Digital History

1930s

Popular Culture During the Great Depression Previous Next
Digital History ID 3452

 

 

The popular culture of the 1930s was fraught with contradictions. It was, simultaneously, a decade of traditionalism and of modernist experimentation; of sentimentality and "hard-boiled" toughness; of longings for a simpler past and fantastic dreams of the future.

It was a decade in which many Americans grew increasingly interested in tradition and folk culture. Under the leadership of Alan Lomax, the Library of Congress began to collect folk songs. Plus, folk singers like Woody Guthrie and Pete Seeger attracted large audiences.

Henry Ford, who had revolutionized the American landscape through the mass production of cars, devoted his energies and fortune to a new project: Greenfield Village, a collection of historic homes and artifacts located near Detroit. At the same time, the Rockefeller family restored colonial Williamsburg in Virginia.

Many prominent intellectuals saw modern society as excessively individualistic and fragmented. In response, they looked to the past. Eleven leading white southern intellectuals, known as the Southern Agrarians, issued a manifesto, I'll Take My Stand, urging a return to an agrarian way of life. Another group of distinguished intellectuals known as the New Humanists, led by Irving Babbitt and Paul Elmer More, extolled classical civilization as a bulwark against modern values. One of the decade's leading social critics was Lewis Mumford. In volumes like Technics and Civilization (1934), Mumford examined how the values of a pre-machine culture could be blended into modern capitalist civilization.

And yet, for all the emphasis on tradition, the 1930s was also a decade in which modernism in architecture and the arts became increasingly pronounced. Martha Graham developed American modern dance. William Faulkner experimented with "stream-of-consciousness" in novels like As I Lay Dying (1930). John Dos Passos's avant garde U.S.A. trilogy combined newspaper headlines, capsule biographies, popular song lyrics, and fiction to document the disintegration of Depression-era society. The architect R. Buckminster Fuller and the industrial designer Walter Dorwin Teague employed curves and streamlining to give their projects a modern appearance. Nothing better illustrated the concern with the future than the 1939 New York World's Fair: the self-proclaimed "Fair of the Future" promised to show fairgoers "the world of tomorrow."

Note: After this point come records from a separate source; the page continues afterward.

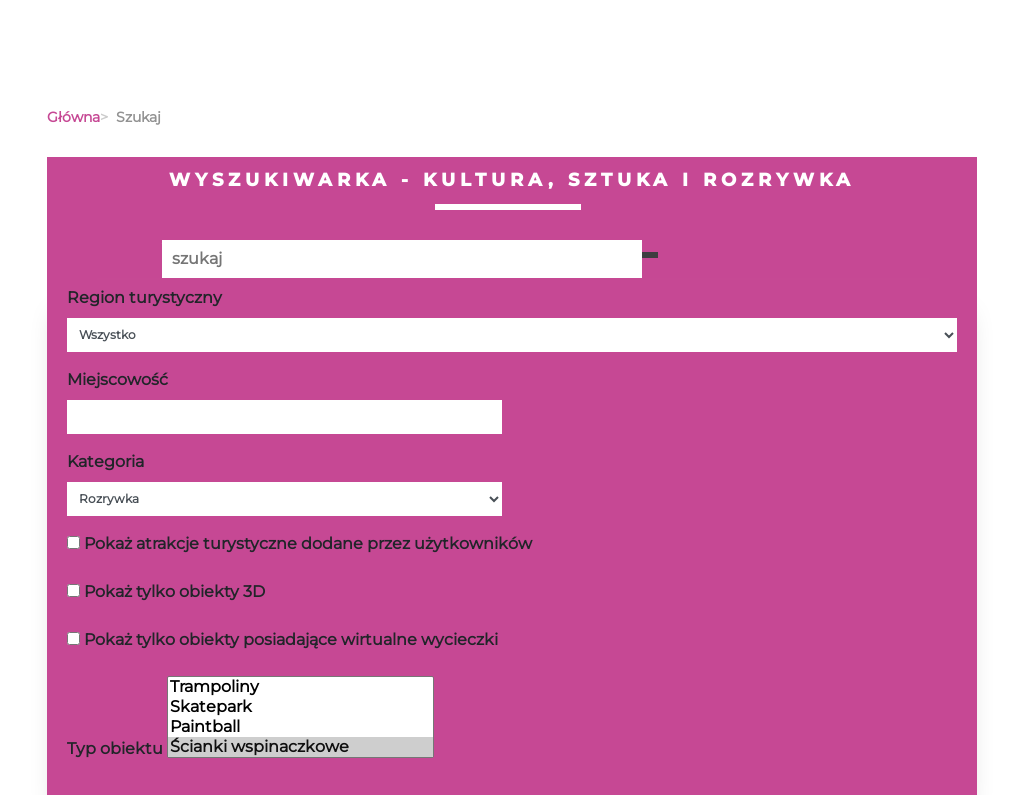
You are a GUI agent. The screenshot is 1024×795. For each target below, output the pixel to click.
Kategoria (105, 461)
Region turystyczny (144, 297)
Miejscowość (117, 379)
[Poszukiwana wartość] (402, 259)
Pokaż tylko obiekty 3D (174, 591)
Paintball (300, 727)
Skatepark (300, 707)
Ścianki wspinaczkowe (300, 747)
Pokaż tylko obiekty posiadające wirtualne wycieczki (291, 639)
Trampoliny (300, 687)
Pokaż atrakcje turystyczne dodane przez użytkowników (308, 543)
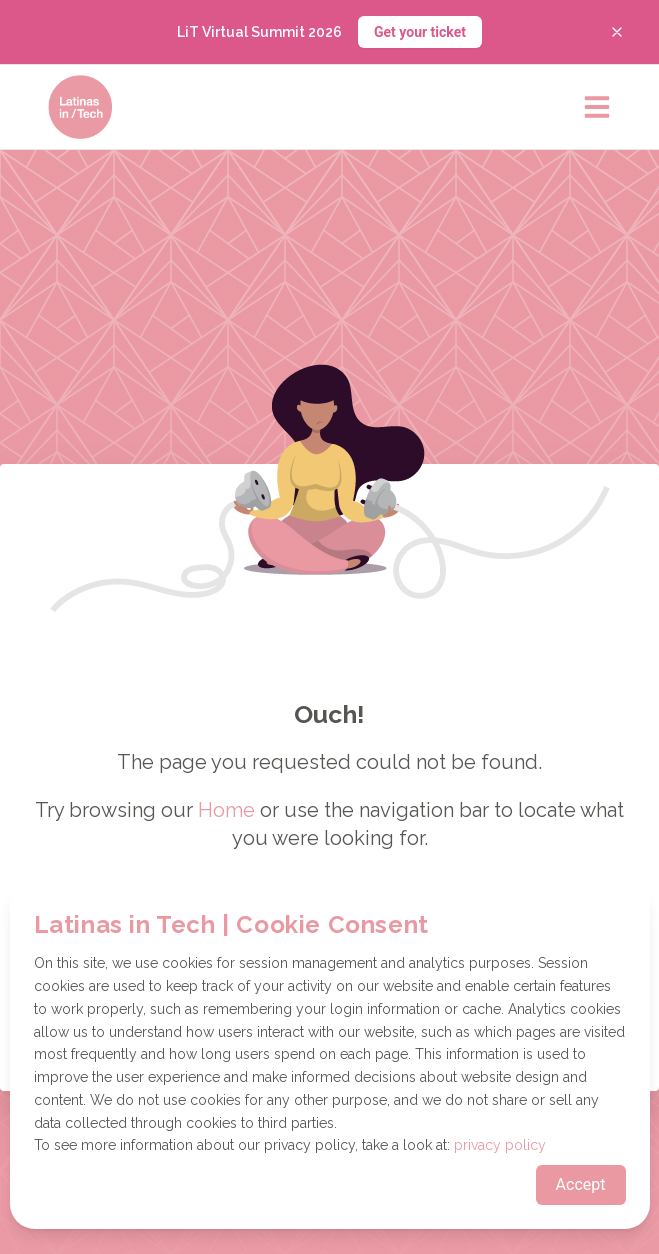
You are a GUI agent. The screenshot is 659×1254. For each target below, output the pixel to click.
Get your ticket (420, 32)
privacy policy (500, 1145)
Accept (581, 1184)
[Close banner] (617, 32)
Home (226, 810)
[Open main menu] (597, 107)
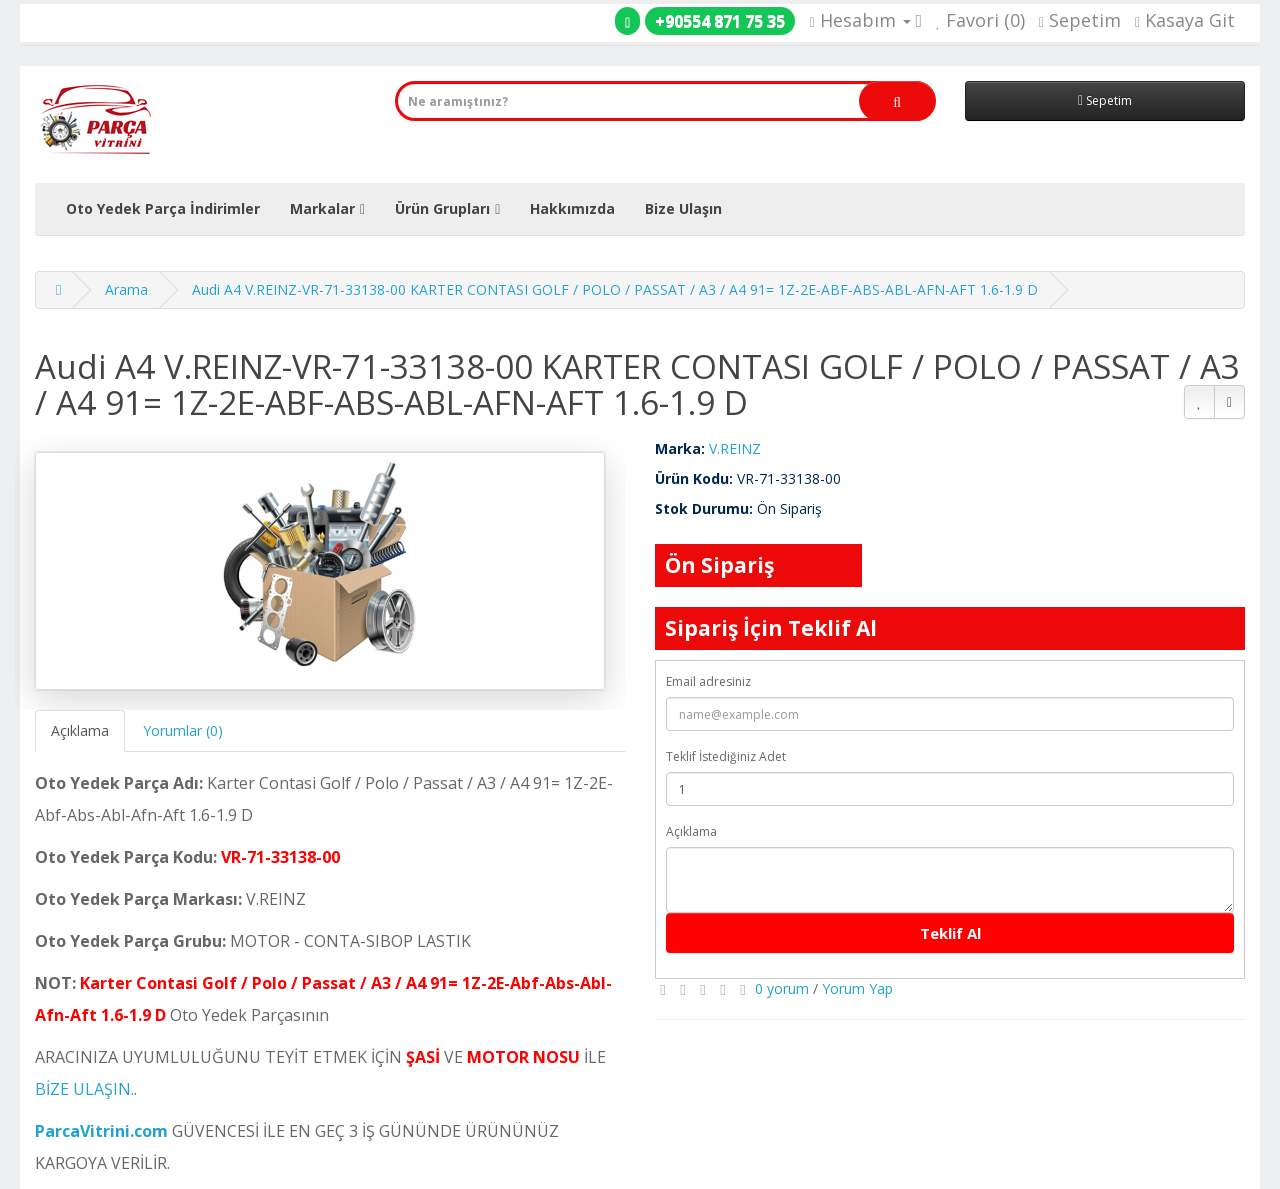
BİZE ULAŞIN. (84, 1089)
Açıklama (80, 730)
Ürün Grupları (442, 208)
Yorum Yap (857, 988)
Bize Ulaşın (683, 208)
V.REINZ (735, 448)
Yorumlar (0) (183, 730)
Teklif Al (950, 933)
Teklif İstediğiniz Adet (726, 756)
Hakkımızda (572, 208)
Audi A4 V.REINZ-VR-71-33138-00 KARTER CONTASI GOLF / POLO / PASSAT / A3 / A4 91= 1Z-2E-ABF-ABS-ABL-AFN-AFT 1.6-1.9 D (615, 289)
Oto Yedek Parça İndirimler (163, 208)
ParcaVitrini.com (101, 1131)
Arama (126, 289)
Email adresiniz (708, 681)
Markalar (322, 208)
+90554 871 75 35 (720, 21)
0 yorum (782, 988)
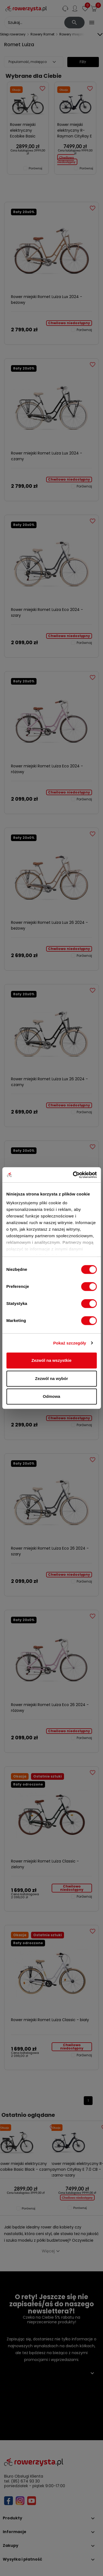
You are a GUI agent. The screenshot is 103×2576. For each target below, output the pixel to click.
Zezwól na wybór (51, 1378)
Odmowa (51, 1396)
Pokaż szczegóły (69, 1343)
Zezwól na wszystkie (52, 1360)
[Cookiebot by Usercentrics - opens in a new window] (73, 1174)
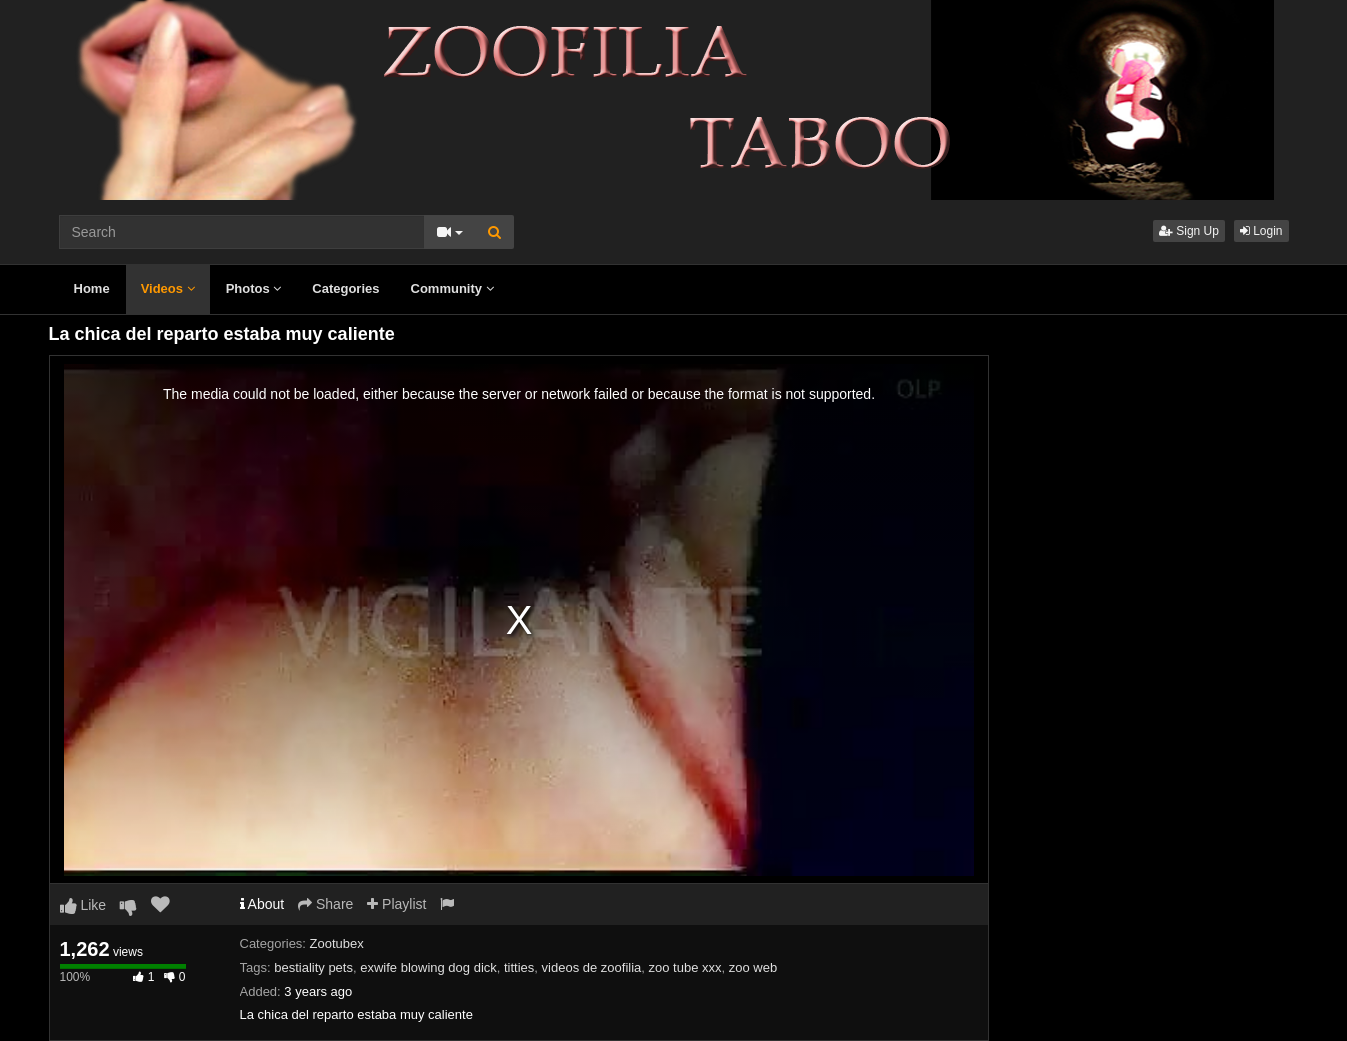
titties (519, 967)
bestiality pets (313, 967)
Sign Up (1189, 231)
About (262, 904)
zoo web (753, 967)
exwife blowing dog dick (428, 967)
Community (452, 288)
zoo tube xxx (685, 967)
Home (92, 288)
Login (1261, 231)
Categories (345, 288)
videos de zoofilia (592, 967)
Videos (168, 288)
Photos (254, 288)
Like (83, 905)
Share (325, 904)
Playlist (396, 904)
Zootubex (337, 943)
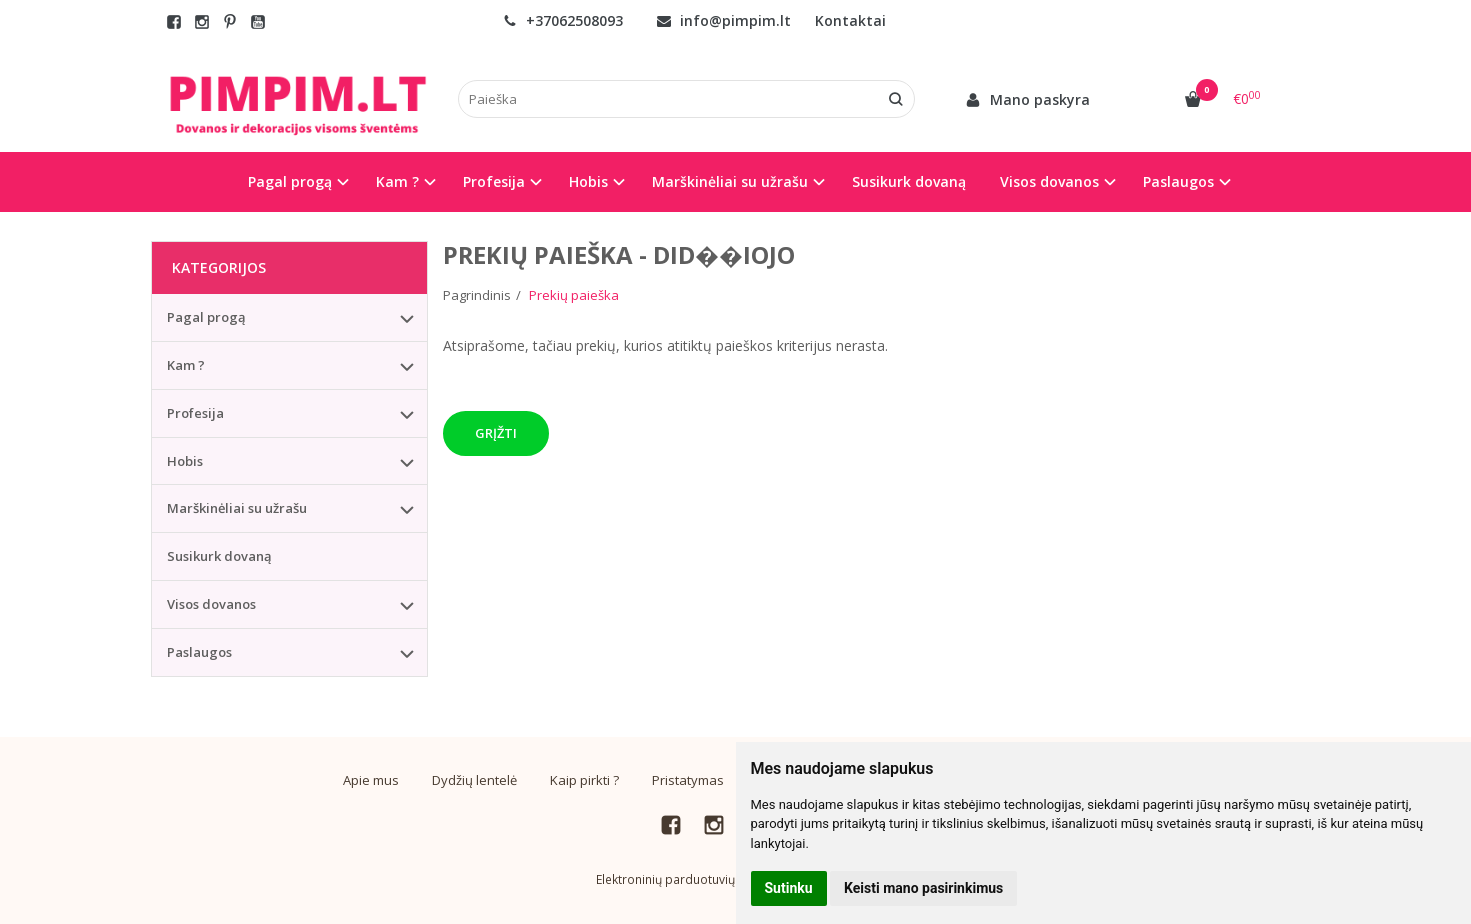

Beset by deep anxieties and insecurities, many Americans in the 1930s hungered for heroes. Popular culture offered many: superheroes like Superman and Batman, who appeared in the new comic books of the '30s; tough, hard-boiled detectives in the fiction of Dashiell Hammett and Raymond Chandler; and radio heroes like "The Lone Ranger" or "The Shadow."

The Depression was, in certain respects, a powerful unifying experience. A new phrase, "the American way of life," entered the American vernacular. Public opinion polls and statistical surveys that gave the public a better sense of what the "average American" thought, voted, and ate also emerged. The new photojournalism that appeared in new magazines like Life helped to create a common frame of reference. Yet regional, ethnic, and class differences occupied an important place in the literature of the 1930s. The great novels of the decade successfully combined social criticism and rich detail about the facts of American life in specific social settings. In his novels of fictional Yoknapatawpha County, William Faulkner explored the traditions and history of the South. James T. Farrell's Studs Lonigan trilogy (1932-1935) analyzed the impact of urban industrial decay on Catholic youth, while Henry Roth's Call It Sleep (1934) analyzed the assimilation of Jewish youth to American life. John Steinbeck's Grapes of Wrath (1939) examined the struggle of a poor Oklahoma farming family migrating to California. Richard Wright's classic Native Son (1940) analyzed the ways that poverty and prejudice in Chicago drove a young African American to crime.